IRIS-SLAM: Unified Geo-Instance Representations for Robust Semantic Localization and Mapping

arXiv cs.RO / 3/30/2026

💬 OpinionIdeas & Deep AnalysisModels & Research

Key Points

  • IRIS-SLAM is proposed as an RGB semantic SLAM system that aims to add deeper semantic understanding and more robust loop closure than prior dense geometric SLAM methods.
  • The method builds unified geometric-instance representations by extending an instance-extended geometry foundation model to predict both dense geometry and cross-view consistent instance embeddings.
  • It uses these instance embeddings for a semantic-synergized data association mechanism and instance-guided loop closure detection, addressing the fragility caused by decoupled semantic mapping architectures.
  • The approach introduces viewpoint-agnostic semantic anchors to connect geometric reconstruction with open-vocabulary mapping, improving consistency across challenging conditions.
  • Experiments (per the abstract) show IRIS-SLAM outperforms existing state-of-the-art methods, especially for map consistency and wide-baseline loop closure reliability.

Abstract

Geometry foundation models have significantly advanced dense geometric SLAM, yet existing systems often lack deep semantic understanding and robust loop closure capabilities.
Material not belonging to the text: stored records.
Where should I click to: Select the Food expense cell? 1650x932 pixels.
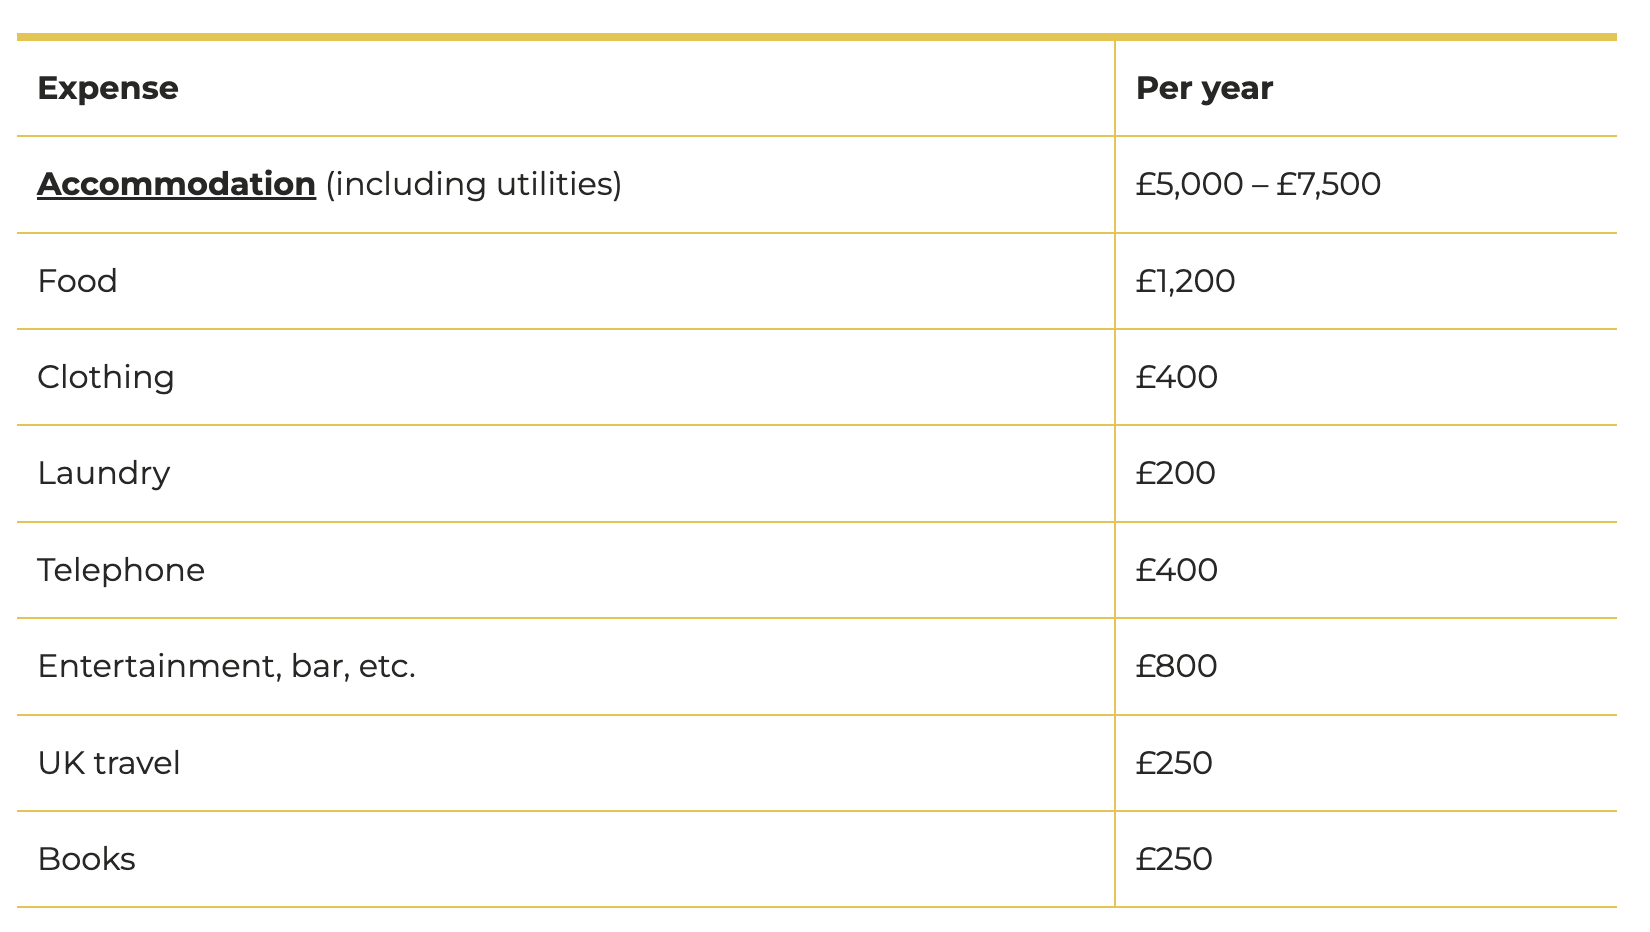(77, 281)
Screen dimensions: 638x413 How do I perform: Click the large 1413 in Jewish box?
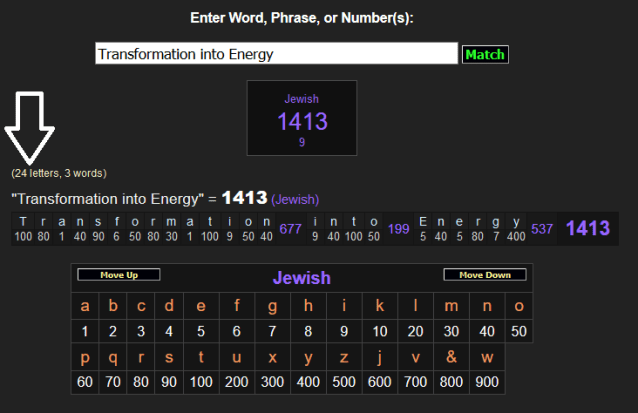(301, 122)
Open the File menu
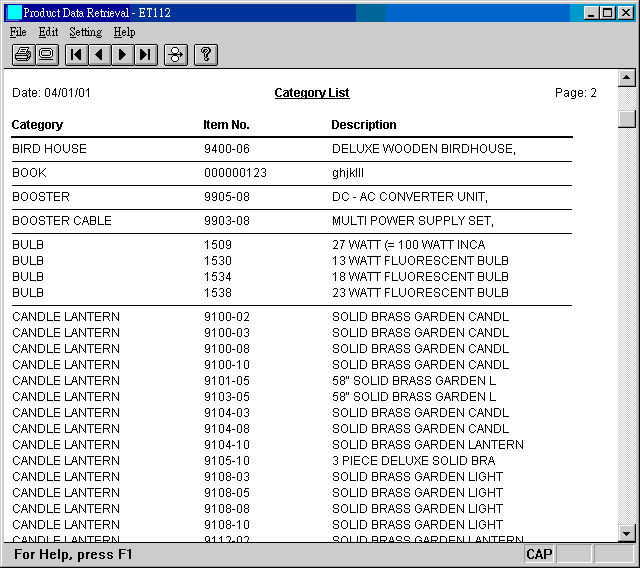The height and width of the screenshot is (568, 640). 18,32
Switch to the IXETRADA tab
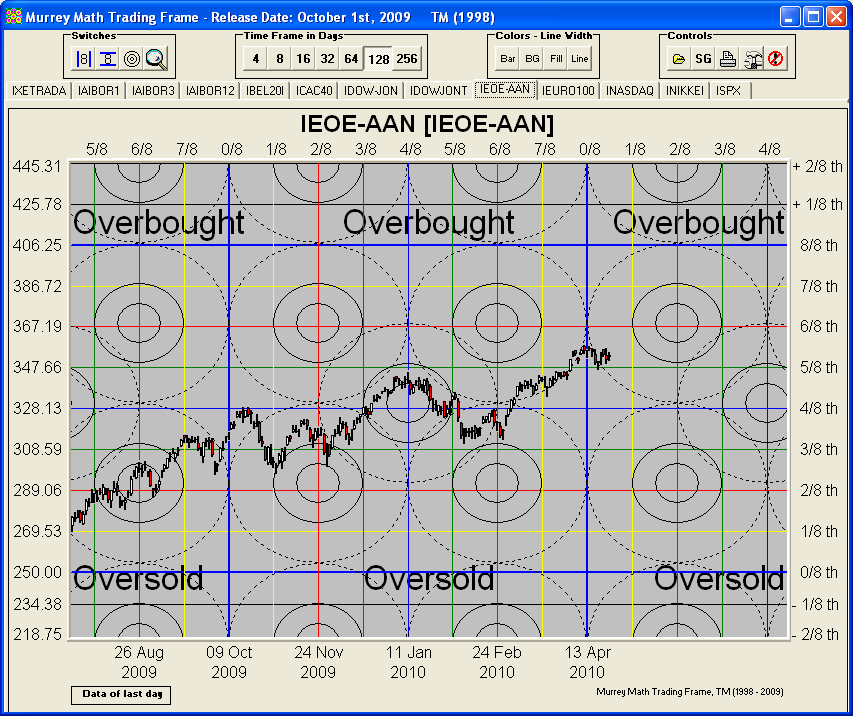 (39, 91)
Meanwhile, contemporary semantic mapping approaches are frequently hindered by decoupled architectures and fragile data association. We propose IRIS-SLAM, a novel RGB semantic SLAM system that leverages unified geometric-instance representations derived from an instance-extended foundation model. By extending a geometry foundation model to concurrently predict dense geometry and cross-view consistent instance embeddings, we enable a semantic-synergized association mechanism and instance-guided loop closure detection. Our approach effectively utilizes viewpoint-agnostic semantic anchors to bridge the gap between geometric reconstruction and open-vocabulary mapping. Experimental results demonstrate that IRIS-SLAM significantly outperforms state-of-the-art methods, particularly in map consistency and wide-baseline loop closure reliability.